Bu memleket bu şekilde adam olmaz arkadaş...Son zamanlarda reform adı altında yapılanlara bir de bunları yapanların söylemlerine her ne kadar gözlerimi yummak istesem de kulak kabartmadan edemiyorum..Bundan mütevellit bir iki mevzuyu "çöplüğümde" dile getirmeye karar verdim.
1.Ailem ve kendi mesleğim gereği sağlık kurumları,mevzuatları ve devletin bu yöndeki uygulamalarıyla fazlaca sıkı fıkıyım. 1 Ocak 2008 itibariyle devletimizin sağlık alanında sözde yeniliklerini hayret ve üzüntüyle izliyorum.Yenilik adı altında yapılan bu uygulamalar ile yanılıyorsam düzeltin modern bir ülkenin 3 temel taşından biri olan ve ancak devlet yönetimi altında düzgünce yürütülebilecek ulaşım,eğitim ve sağlık dan sağlık kısmı özelleştirmeye doğru emin adımlarla gidiyor.Üniversite hastaneleri kendi tıbbi malzemelerini "anlaşmalı" kurumlardan temin etmek zorunda bırakılıyor.Finansman da yeterli olmayınca hastalar gerek malzeme eksikliği gerekse maddi şartlarından ötürü mağdur oluyorlar.Anlaşmalı dan kastım elbette devletin öngördüğü ve kendi kadrolaşması sonucu oluşturduğu kurumlardan ibaret.Vatandaş, Çapa,Cerrahpaşa,Uludağ Üniversitesi gibi bu ülkenin önde gelen kurumlarında ameliyat edilemiyor.Devlet,bilahassa özellikli tedavi gerektiren onkolojik tedavileri gectim,trafik kazasına maruz kalmışlara bile yardım elini uzat-a-mıyor!

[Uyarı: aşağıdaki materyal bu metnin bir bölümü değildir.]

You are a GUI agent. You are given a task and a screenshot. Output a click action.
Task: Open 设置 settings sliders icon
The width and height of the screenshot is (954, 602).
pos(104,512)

2.Devlet,şu sıralar enerji açığını kapamak ve bölgede jeopolitik öneme haiz daha kuvvetli bir devlet olmak amacıyla uranyum zenginleştirmesi konusunda somut adımlar atmaya hazırlanıyor.Enerji açığını kapamak güzel de bunu yaptıran Amerika olunca,ülkemin birçok konuda zaten olmasına rağmen maskot edilerek bir başka ülkeyi zenginleştirmesini,aynı zamanda ortadoğudaki kuvvetini arttırmasına olanak tanımasına katlanamıyorum.Çevreye verecek geri dönülmez zarara değinmiyorum dahi...

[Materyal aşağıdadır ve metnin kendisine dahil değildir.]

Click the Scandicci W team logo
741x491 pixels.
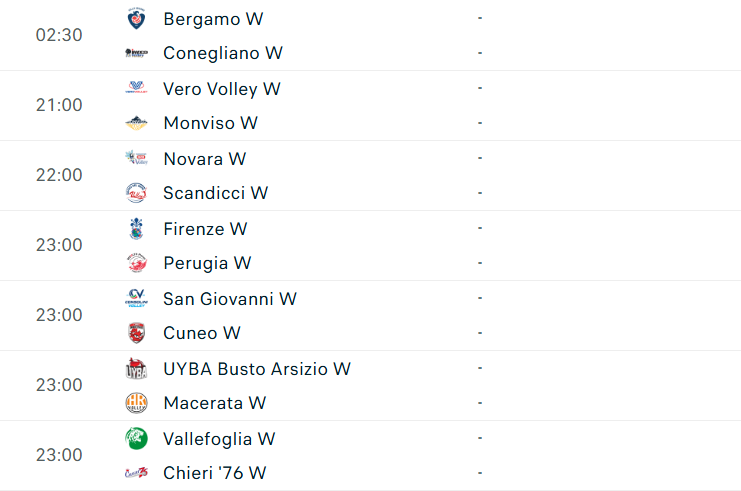click(x=136, y=193)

3.İnsanların dini inançlarıyla ve bunu uygulayış biçimleriyle hiçbir derdim yok.Din, dinsizlik kanımca kişinin o ülkenin hukuk kuralları dahilinde kendine kendine bırakılması gereken bir muhasebedir.Ve lakin bunu "türban simge olsa ne yazar" diye dile getirirseniz orda problem başlar..o zaman birileri de derki şeriat öyle veya böyle gelecektir ya da devrim olacak ise kanlı olacaktır...Karşılığında bişeycik de söylemezsiniz...Soru:Birçok mevzuda örnek aldığımız Almanya da gamalı haçın çizilmesi,"heil hitler" denilmesi ya da selamının simgesel olarak dahi yapılması neden yasaktır.Oysa gamalı haç tarihte çok eski bir simge değil midir?Demek ki dünyanın bir yerlerinde simgeler ideolojik manada yanlış sonuçlara ulaştırabileceği için yasal olarak kısıtlanmamış mıdır..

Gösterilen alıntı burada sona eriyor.